→ **TASK 1**: Reproduce word for word everything in the essay on French Jewry from "I have never" down to "largest Jewish communities.".
→ **TASK 2**: Go on with the essay on the vulnerability of French Jewry, picking up right after its final sentence.

***** SELECTION *****

The Vulnerability of French Jewry

I have never lived in France and my knowledge of France is paltry. Nevertheless, from my Antipodean bolthole there are apparent anomalies that deserve airing.

Music industry writer Norman Lebrecht has just published a vignette on his French origins in the British Telegraph. He evokes memorable times and talks of his family’s centuries-old deep roots in France. They fought, they died for France; they loved France, they were indubitably French. This is as background to Lebrecht’s claim of current parlous times for Jews in France, claimed to be reflected in the substantial recent emigration to Israel and to Britain. The piece has been reproduced in the Australian Fairfax chain’s Sydney Morning Herald and (Melbourne) Age – the dominant ‘quality’ papers in Australia’s two major cities and (coincidentally) home to Australia’s largest Jewish communities.

I came across Lebrecht as the author of the 2007 The Life and Death of Classical Music. It is a fascinating read, replete with juicy anecdotes. There one discovers the entrepreneurialism and pizzazz of some post-War figures responsible for recordings that introduced me to classical music, especially the baroque. To wit:

“In France, Bernard Coutaz got into his Citroën 2CV and drove an engineer and organist from one cathedral to the next, recording baroque sonatas. Based in Arles … Coutaz and his Harmonia Mundi opened untapped realms of early music.”

The Vulnerability of French Jewry and Proximate Causes

The exodus of French Jews is real, but Lebrecht’s attempt at finding causes is skin deep.

“We were part of France – until France ceased to be France. The problem was not the waves of North African immigration from the Sixties onwards. Those waves actually contained many Jews: … For a while, Paris seemed friendlier than ever, and Jews a vital part of its élan. Alain Finkielkraut and Bernard-Henri Lévy, two popular TV philosophers, are avowedly Jewish. …

But the alienated populace in the outer suburbs, ignored by the Republic and exploited by radical preachers, contributed to Jewish unease. Some streets were no longer safe to walk in a skullcap. Anti-Semitic rhetoric was heard on the Right, on the Left, and from the banlieues.”

But the elephant in the room is missing from Lebrecht’s cri de coeur – Israel. Israel only gets a mention when Norman says goodbye to Uncle René in 1992, off to join relatives in the promised land (promised to whom and who by?).

The problem is that the dominant Jewish organizations – centred on the Conseil Représentatif des Institutions Juives – have taken perfidious Israel to their breast. Rather than distancing themselves from Israel’s ongoing ethnic cleansing of its subordinated Arab populations, CRIF et. al. have acted as unalloyed ambassadors for that rogue state.

In turn, endless lobbying and moral blackmail of successive governments by said organizations has compromised the state’s response to Israeli criminality. Dissenting Jewish organizations have remained in the cold. The phenomenon is, of course, replicated in other countries.

Academic Pascal Boniface, in his 2014 La France malade du conflit israélo-palestinien and elsewhere, has documented the process. The major threat to the Israeli lobby in such countries is a waning of state support and popular tolerance of Israeli’s unrestrained behavior. Anti-Zionism is the enemy, so Anti-Semitism has to be redefined for the purpose. The concept of anti-Semitism, and its significant moral and tangible implications, is thus debased for the good of a lost cause.

***** STORED DATA *****

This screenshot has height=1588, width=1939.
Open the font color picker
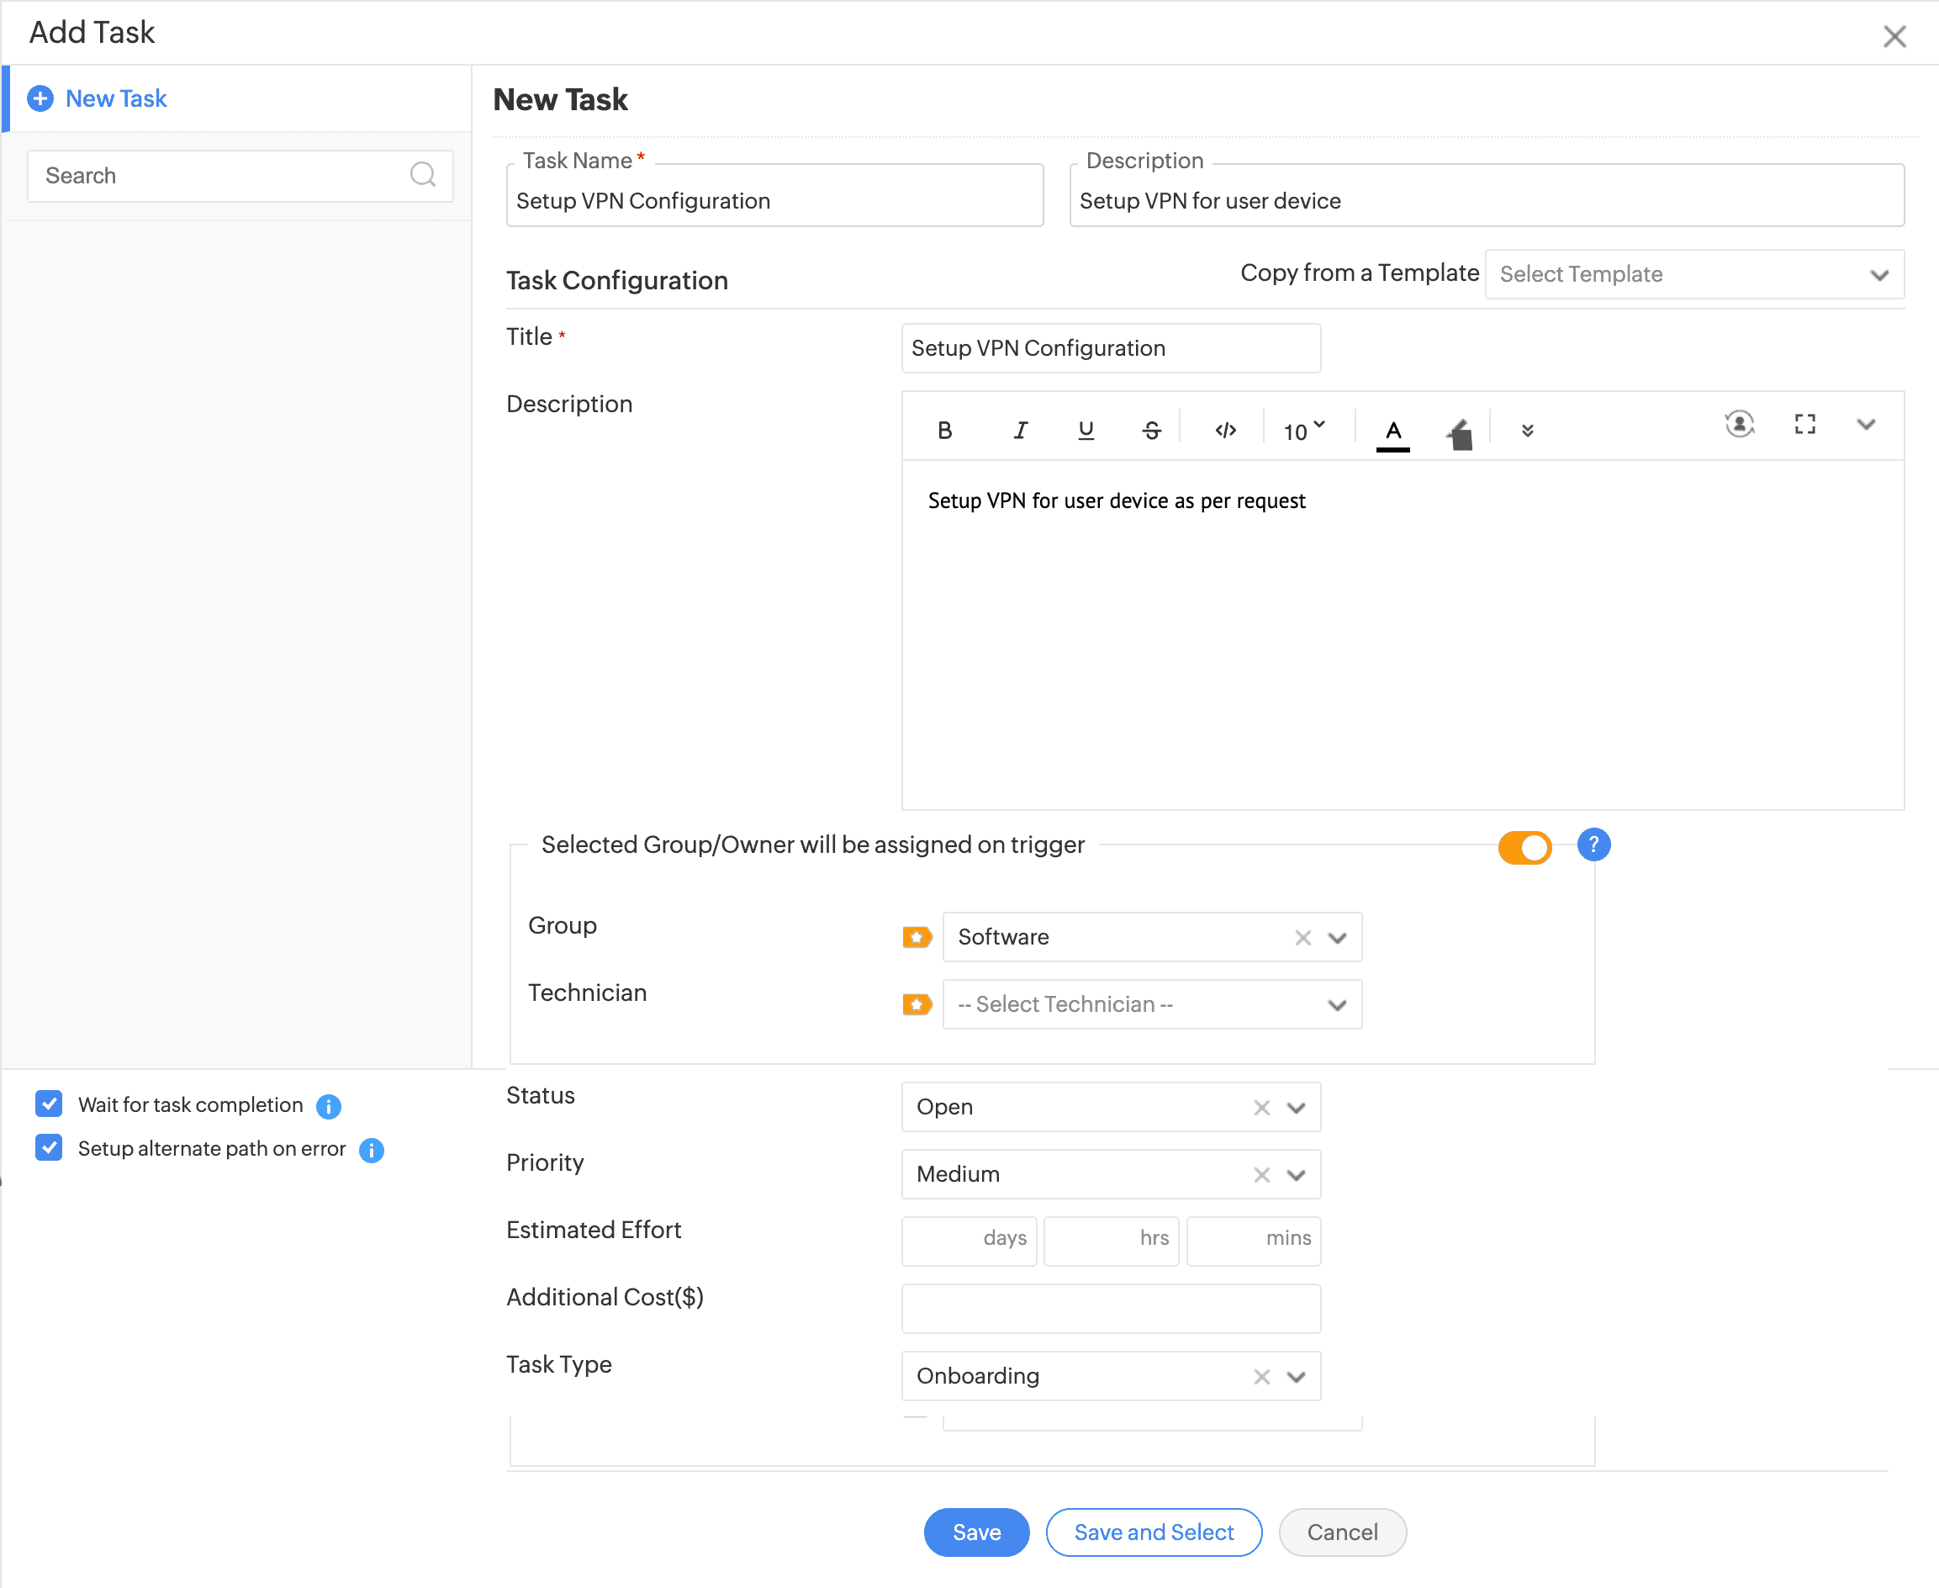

*****

→ **TASK ANSWER 1**:
I have never lived in France and my knowledge of France is paltry. Nevertheless, from my Antipodean bolthole there are apparent anomalies that deserve airing.

Music industry writer Norman Lebrecht has just published a vignette on his French origins in the British Telegraph. He evokes memorable times and talks of his family’s centuries-old deep roots in France. They fought, they died for France; they loved France, they were indubitably French. This is as background to Lebrecht’s claim of current parlous times for Jews in France, claimed to be reflected in the substantial recent emigration to Israel and to Britain. The piece has been reproduced in the Australian Fairfax chain’s Sydney Morning Herald and (Melbourne) Age – the dominant ‘quality’ papers in Australia’s two major cities and (coincidentally) home to Australia’s largest Jewish communities.

→ **TASK ANSWER 2**:
The pundits are whining about the implacable rise of anti-Semitism in France. But has there been? We don’t know, because the so-called warriors against anti-Semitism have shat in their own beds.

CRIF and its counterparts have thus put the Jewish communities that they claim to represent at risk of their comfort and security. They have betrayed those communities; indeed, they are traitors to their constituency in the service of a reprobate foreign power.

Lebrecht has missed the deadly irony of France’s malaise, which he attributes to a ‘state of moral confusion’. A better window into Lebrecht’s vision is located in an earlier article he wrote for the British Evening Standard in July 2004. There we read:

“I have never considered myself a Zionist, not even in the years when I lived in Israel and spoke its guttural vernacular. Utopian ideologies are alien to my outlook, their panaceas too pat, too ignorant of glorious individualism.

“Now, I have had to reconsider. The centre-Left embraces anti-Zionism as the Right once espoused anti-Semitism. Anti-Zionism monopolises the comment pages of European newspapers. Zionism is anathema – at best an anachronism, at worst an impediment to world peace.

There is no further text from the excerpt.